The village became a seat of a Catholic parish, mentioned in the register of Peter's Pence payment from 1447 among the 50 parishes of Teschen deanery as Ochabn. After 1540s Protestant Reformation prevailed in the Duchy of Teschen and a local Catholic church was taken over by Lutherans. It was taken from them (as one from around fifty buildings) in the region by a special commission and given back to the Roman Catholic Church on 15 April 1654.

After the Revolutions of 1848 in the Austrian Empire a modern municipal division was introduced in the re-established Austrian Silesia. The village as a municipality was subscribed to the political district of Bielsko and the legal district of Strumień. According to the censuses conducted in 1880, 1890, 1900 and 1910 the population of the municipality grew from 1070 in 1880 to 1101 in 1910 with a dwindling majority being native Polish-speakers (99.9% in 1880 to 93.3% in 1910) accompanied by a growing German-speaking minority (1 person in 1880 to 72 or 6.7% in 1910), in terms of religion in 1910 majority were Roman Catholics (64.8%), followed by Protestants (34.6%) and Jews (7 people). The village was also traditionally inhabited by Cieszyn Vlachs, speaking Cieszyn Silesian dialect.

After World War I, the fall of Austria-Hungary, the Polish–Czechoslovak War (the Battle of Skoczów took place nearby) and the division of Cieszyn Silesia in 1920, it became a part of Poland. It was then annexed by Nazi Germany at the beginning of World War II. After the war it was restored to Poland.

== Geography ==
Ochaby lies in the southern part of Poland, approximately 5 km north of the nearest town, Skoczów, 14 km north-east of the county seat, Cieszyn, 20 km north-west of Bielsko-Biała, 50 km south-west of the regional capital Katowice, and 12 km east of the border with the Czech Republic.
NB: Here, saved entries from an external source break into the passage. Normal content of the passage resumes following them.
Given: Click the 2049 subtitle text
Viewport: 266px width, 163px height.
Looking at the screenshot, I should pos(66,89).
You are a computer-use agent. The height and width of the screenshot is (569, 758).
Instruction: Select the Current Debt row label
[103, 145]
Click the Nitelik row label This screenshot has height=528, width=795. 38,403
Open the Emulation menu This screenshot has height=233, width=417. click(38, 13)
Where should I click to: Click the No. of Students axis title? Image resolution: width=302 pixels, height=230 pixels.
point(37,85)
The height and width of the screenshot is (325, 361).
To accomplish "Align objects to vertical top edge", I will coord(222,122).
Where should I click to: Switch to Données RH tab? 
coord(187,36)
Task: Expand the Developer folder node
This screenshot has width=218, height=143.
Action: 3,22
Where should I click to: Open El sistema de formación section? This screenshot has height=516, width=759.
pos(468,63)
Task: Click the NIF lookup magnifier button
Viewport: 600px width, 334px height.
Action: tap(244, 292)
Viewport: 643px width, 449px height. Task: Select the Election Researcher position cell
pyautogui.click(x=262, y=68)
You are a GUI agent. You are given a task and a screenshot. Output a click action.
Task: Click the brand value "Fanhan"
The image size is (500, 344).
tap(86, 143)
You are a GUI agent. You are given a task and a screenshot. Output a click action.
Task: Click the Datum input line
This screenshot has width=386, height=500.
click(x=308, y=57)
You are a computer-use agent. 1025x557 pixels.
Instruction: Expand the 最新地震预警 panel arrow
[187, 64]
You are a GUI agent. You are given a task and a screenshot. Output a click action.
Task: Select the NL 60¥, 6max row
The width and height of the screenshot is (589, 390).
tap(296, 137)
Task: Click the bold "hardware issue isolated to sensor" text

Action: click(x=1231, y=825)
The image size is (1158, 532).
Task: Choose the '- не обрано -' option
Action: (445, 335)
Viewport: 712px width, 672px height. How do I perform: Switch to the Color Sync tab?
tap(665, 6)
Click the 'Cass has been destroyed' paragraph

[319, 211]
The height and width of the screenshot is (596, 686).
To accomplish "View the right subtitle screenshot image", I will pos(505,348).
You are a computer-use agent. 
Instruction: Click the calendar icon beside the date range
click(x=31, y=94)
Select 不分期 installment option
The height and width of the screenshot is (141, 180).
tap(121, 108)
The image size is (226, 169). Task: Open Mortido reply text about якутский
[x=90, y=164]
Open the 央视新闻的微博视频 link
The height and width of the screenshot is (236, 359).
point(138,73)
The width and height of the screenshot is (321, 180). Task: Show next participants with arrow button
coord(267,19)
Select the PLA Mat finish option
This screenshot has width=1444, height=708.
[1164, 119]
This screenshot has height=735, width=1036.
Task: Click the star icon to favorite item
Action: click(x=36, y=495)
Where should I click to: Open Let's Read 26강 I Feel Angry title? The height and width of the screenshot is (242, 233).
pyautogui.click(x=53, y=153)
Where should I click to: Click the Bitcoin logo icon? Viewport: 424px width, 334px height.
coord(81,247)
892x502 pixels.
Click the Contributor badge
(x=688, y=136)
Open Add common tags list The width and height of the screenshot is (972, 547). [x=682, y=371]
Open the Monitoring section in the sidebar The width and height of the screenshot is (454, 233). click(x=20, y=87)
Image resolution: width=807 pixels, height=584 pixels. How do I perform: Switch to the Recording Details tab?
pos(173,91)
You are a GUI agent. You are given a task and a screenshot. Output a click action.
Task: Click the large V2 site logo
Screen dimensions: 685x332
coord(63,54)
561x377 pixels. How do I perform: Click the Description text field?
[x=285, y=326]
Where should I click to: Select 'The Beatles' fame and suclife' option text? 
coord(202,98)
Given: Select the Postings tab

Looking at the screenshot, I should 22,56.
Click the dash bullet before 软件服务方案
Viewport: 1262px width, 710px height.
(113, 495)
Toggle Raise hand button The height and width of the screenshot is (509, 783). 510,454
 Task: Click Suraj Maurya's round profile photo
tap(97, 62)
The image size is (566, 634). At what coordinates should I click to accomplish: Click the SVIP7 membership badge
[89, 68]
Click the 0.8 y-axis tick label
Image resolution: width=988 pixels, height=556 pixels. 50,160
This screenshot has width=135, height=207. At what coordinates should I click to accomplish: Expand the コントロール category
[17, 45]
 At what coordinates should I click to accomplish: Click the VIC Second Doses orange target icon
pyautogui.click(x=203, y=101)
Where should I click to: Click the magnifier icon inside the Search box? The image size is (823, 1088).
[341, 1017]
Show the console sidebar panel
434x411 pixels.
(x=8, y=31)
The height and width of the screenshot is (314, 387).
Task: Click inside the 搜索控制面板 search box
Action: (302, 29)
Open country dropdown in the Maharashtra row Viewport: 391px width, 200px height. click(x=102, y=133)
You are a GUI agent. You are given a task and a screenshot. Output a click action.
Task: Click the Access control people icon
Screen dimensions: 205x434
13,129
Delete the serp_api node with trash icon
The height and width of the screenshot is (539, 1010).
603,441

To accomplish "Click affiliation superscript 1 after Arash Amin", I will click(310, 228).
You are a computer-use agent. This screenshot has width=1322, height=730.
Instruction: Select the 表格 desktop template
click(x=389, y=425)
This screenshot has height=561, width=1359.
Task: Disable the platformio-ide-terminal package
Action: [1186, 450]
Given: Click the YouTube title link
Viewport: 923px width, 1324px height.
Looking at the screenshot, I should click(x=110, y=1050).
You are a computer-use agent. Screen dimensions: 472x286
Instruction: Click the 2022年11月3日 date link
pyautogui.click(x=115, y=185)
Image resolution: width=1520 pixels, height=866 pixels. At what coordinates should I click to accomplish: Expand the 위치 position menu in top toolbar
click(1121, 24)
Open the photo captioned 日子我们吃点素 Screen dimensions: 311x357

The settlement is situated on both banks of the Vistula, in Oświęcim Basin, between roughly 270-320 m above sea level, 14 km north-west of the Silesian Beskids. The sołectwo is further subdivided into Ochaby Wielkie (the northern part) and Ochaby Małe (the southern part). There are numerous fish ponds in Ochaby.

== People ==
Józef Pieter, Polish psychologist, was born here.